At the moment, in mid-September—with no way of knowing how the midterm elections will go, or what legal entanglements lie ahead for Donald Trump—we do have one possible gauge of how far the politics of 2018 have actually deviated from previous norms.
It involves the prospects for Brett Kavanaugh’s nomination to the Supreme Court.
Through post-World War II political history, there have been distinct moments when a nomination curdles, or sours—and when the assumption shifts from likely approval, which is the starting point for most selections by most presidents, to likely failure.

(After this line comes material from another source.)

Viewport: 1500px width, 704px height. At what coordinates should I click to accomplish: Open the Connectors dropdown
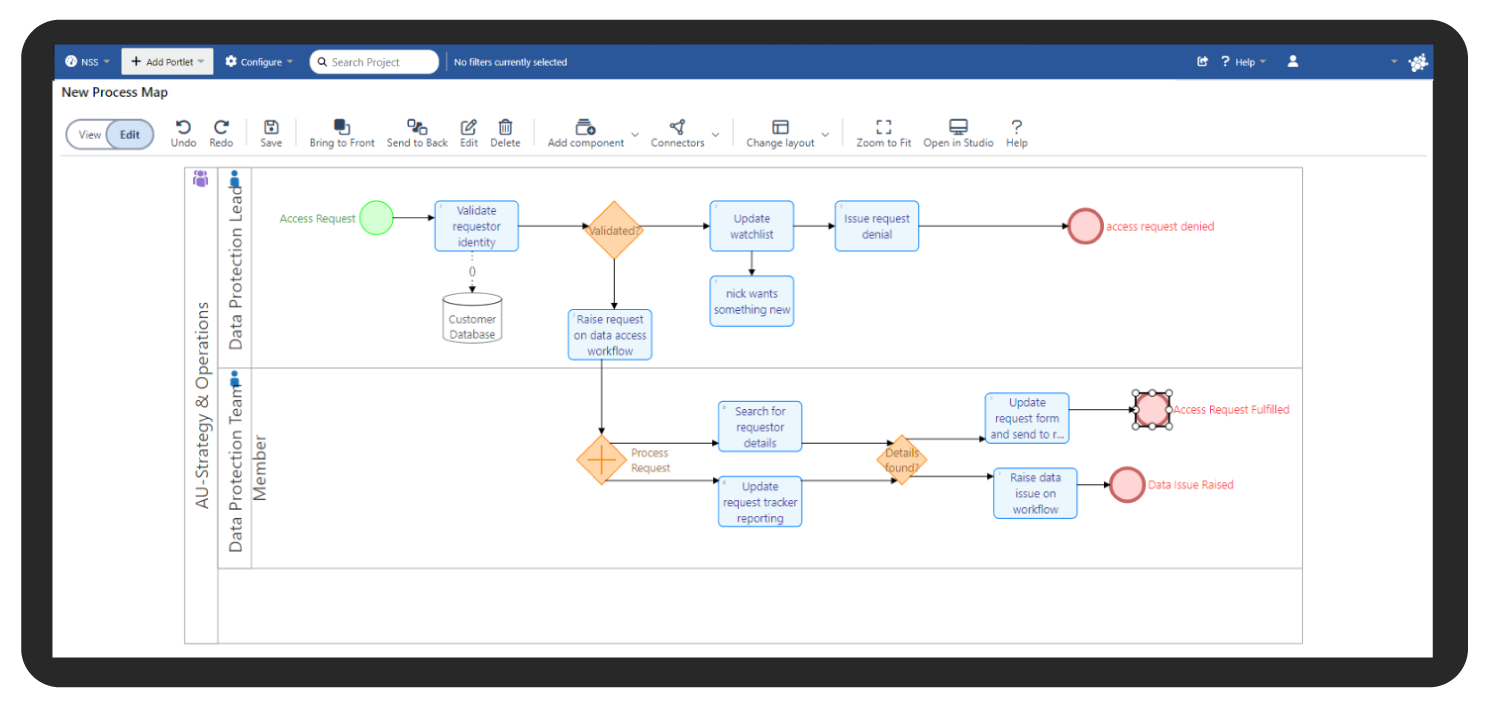pos(714,133)

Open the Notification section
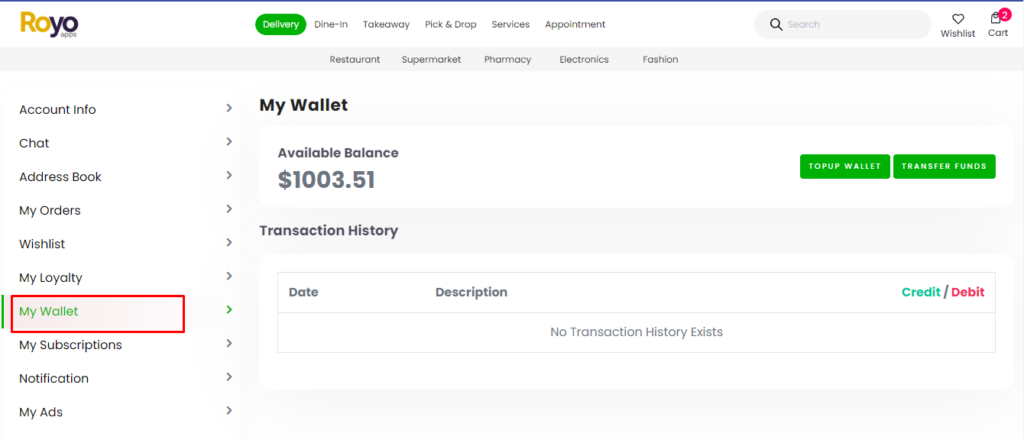click(x=54, y=378)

- In 1987, Ronald Reagan’s pick to succeed Lewis Powell on the Court, a 41-year-old federal judge named Douglas Ginsburg, withdrew from consideration less than two weeks after he was announced, because of an (unbelievable in retrospect) controversy about marijuana use. The complications of sticking with him were piling up too fast. (Previously Reagan had named Robert Bork for this seat; that nomination went down, after a bitter fight, by a 42-58 vote, with 58 voting against him. After Ginsburg bowed out, Reagan turned to Anthony Kennedy—whose retirement this year opened the seat Kavanaugh would hold.)
- In 2005, George W. Bush’s pick to succeed Sandra Day O’Connor on the Court, a 60-year-old White House staff official named Harriet Miers, withdrew from consideration three weeks after she was announced, in the face of Democratic criticism about her lack of judicial experience and Republican doubts about her policy views. The fight to defend her seemed not worth the cost. (Samuel Alito was eventually confirmed for this seat. )
- In 2009, Barack Obama’s pick as the new Secretary of Health and Human Services, former Senate Majority Leader Tom Daschle, withdrew from consideration two weeks after Obama was sworn in, because of (again penny-ante in retrospect) questions about his failure to declare use of a private-car service as taxable income, and related personal-finance issues. Losing him hurt Obama badly, but at the time the fight to keep him seemed likely to hurt more.
Anyone who has been around politics has seen similar episodes, when opposition starts cresting, and one of three outcomes is in view:
(1) A nominee fights bitterly—and hangs on, as Clarence Thomas did for his seat on the Supreme Court in 1991.
(2) A nominee fights bitterly—and loses, as Bork did in 1987.
(3) a nominee sees defeat impending, and decides to get out of the way (or is moved out of the way) to cut losses and minimize the public humiliation.
If these were normal times, we’d say that option (3) is in view for Brett Kavanaugh.